Enterprises are spending more and more on cybersecurity. So which providers will reap the rewards?
That was one of the questions emerging from the RSA cybersecurity conference in San Francisco this week, with perspectives on leading security players such as Cisco (CSCO - Get Report) and Palo Alto Networks (PANW - Get Report) coming into greater focus. Shares of each were roughly flat on Friday, with Cisco closing out the week at $51.07 and Palo Alto Networks at $234.63.

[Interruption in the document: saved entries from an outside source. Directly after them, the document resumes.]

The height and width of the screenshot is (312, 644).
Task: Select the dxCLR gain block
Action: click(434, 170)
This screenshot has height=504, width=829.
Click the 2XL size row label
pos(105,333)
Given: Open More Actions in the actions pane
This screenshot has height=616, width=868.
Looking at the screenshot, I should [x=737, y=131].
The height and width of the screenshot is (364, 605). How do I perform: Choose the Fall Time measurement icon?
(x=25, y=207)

"This year the spending trend was much more pronounced specifically around the move to the cloud based on our numerous conversations with CIOs/CISOs and various IT product executives during our week spent at the annual event. We believe the main catalyst for cyber security continues to be the heightened threat environment and transformational move to the cloud which are clear catalysts for well positioned names in the sector," wrote Wedbush's Dan Ives on Friday. Based on a survey of enterprise spending, cybersecurity budgets are projected to grow about 20% year-over-year in 2019, he noted.
Palo Alto Networks -- a pure-play cybersecurity firm that offers a range of cloud security products -- is one of the best-known names in the sector, and has been growing its revenue at a rate exceeding the overall IT security market. Despite competing with companies such as Cisco, Check Point (CHKP - Get Report) , Juniper Networks (JNPR - Get Report) and others in offering firewalls and other solutions, Palo Alto Networks CEO Nikesh Arora reiterated a theme of greater integration across the sector to an audience at the RSA conference.

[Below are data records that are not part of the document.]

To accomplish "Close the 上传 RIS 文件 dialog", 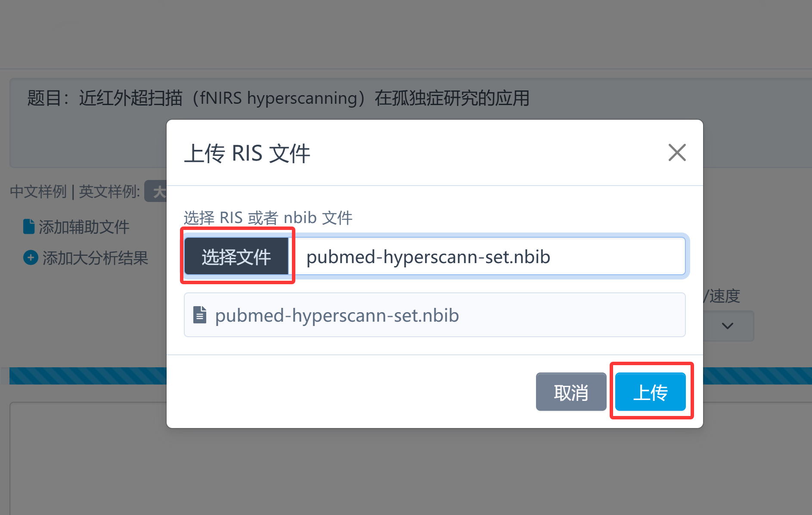I will pos(677,152).
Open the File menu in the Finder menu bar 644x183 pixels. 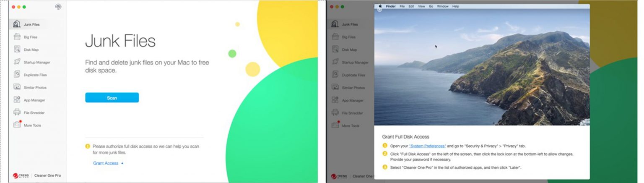coord(402,6)
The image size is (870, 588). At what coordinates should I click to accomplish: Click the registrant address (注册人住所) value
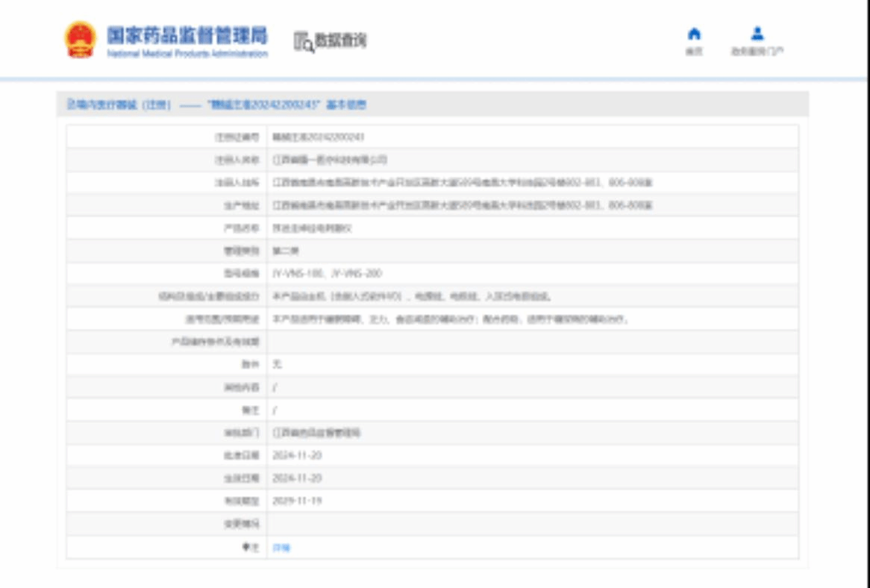click(463, 183)
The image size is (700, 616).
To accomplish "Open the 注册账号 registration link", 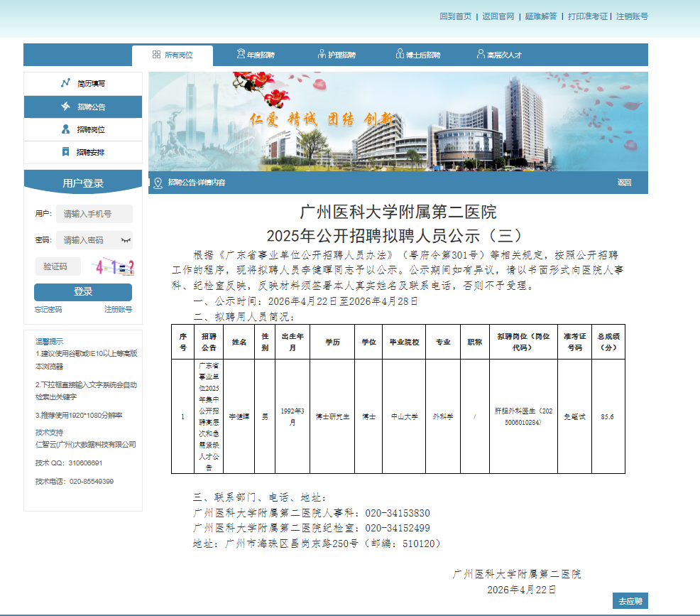I will [x=118, y=309].
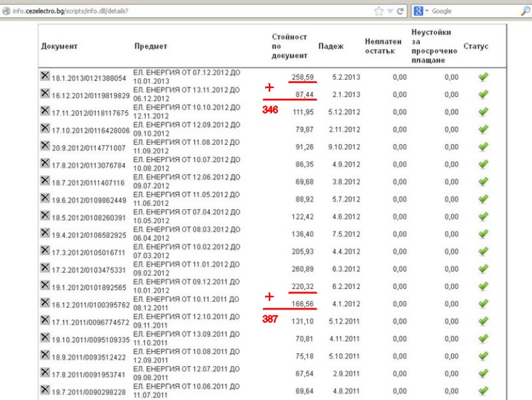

"The industry needs more integration; it needs more of our solutions to work better together," Arora said. Another of Palo Alto Networks' current priorities is helping enterprises manage a proliferating number of security alerts, which was highlighted by a $560 million acquisition of Demisto earlier this year. That acquisition is viewed as boosting Palo Alto Networks' analytics capabilities, BMO Capital Markets' Keith Bachman pointed out in a note this week.
"We believe the analysis of API-related traffic will be increasingly important, as highlighted by recent acquisitions by PANW as well as [Check Point]," wrote Bachman, who also noted the rapidly evolving landscape in security services. "More broadly, we think PANW continues to broaden its portfolio of subscription services, and we expect service revenue growth to remain strong with our projection of 25-29% growth for the next two years."
Palo Alto Networks' stock has been in a slump since late February, but is up 28% year to date. Jim Cramer and the Action Alerts Plus team, which holds a position in Palo Alto Networks, attributed the dip in part to recent turnover in the company's sales division.
Meanwhile, Cisco has also been snapping up smaller security players in an effort to broaden its footprint. In the past couple of years, the networking giant has acquired AppDynamics, Meraki, Duo Security and others, seeking to leverage its existing customer base and expand into new lines of business.
According to Deutsche Bank's Vijay Bhagavath, Cisco's promising results over the past couple of quarters are evidence that its product strategy is working out well.
"The beat and raise trajectory of CSCO -- now 2 quarters in a row -- is indicative of the company solidly executing on multi year product cycles in the core business: i.e. Enterprise Networking Refresh, etc and, more importantly executing at double digit pace in the Secular Growth portfolio," he wrote.
It wasn't just product integration weighing on people's minds at the cybersecurity conference, however. Privacy issues also loomed over the event, with Facebook CEO Mark Zuckerberg posting an essay earlier in the week claiming that Facebook will become a privacy-focused platform moving forward.
Regardless of how one may analyze Zuckerberg's essay, which described an emphasis on private messaging and small groups as opposed to public posts, executives at the event said that shifting privacy to the core of Facebook's messaging represented a sea change for the industry, as big tech companies face the specter of sizable fines for privacy violations. Facebook is reportedly negotiating a fine with the FTC, related to the Cambridge Analytica scandal, that could total as much as $4 billion to $5 billion.
"What happens is if someone gets a large fine, it's going to start the ball rolling for more," Uber's privacy chief, Ruby Zefo, told an audience at the conference.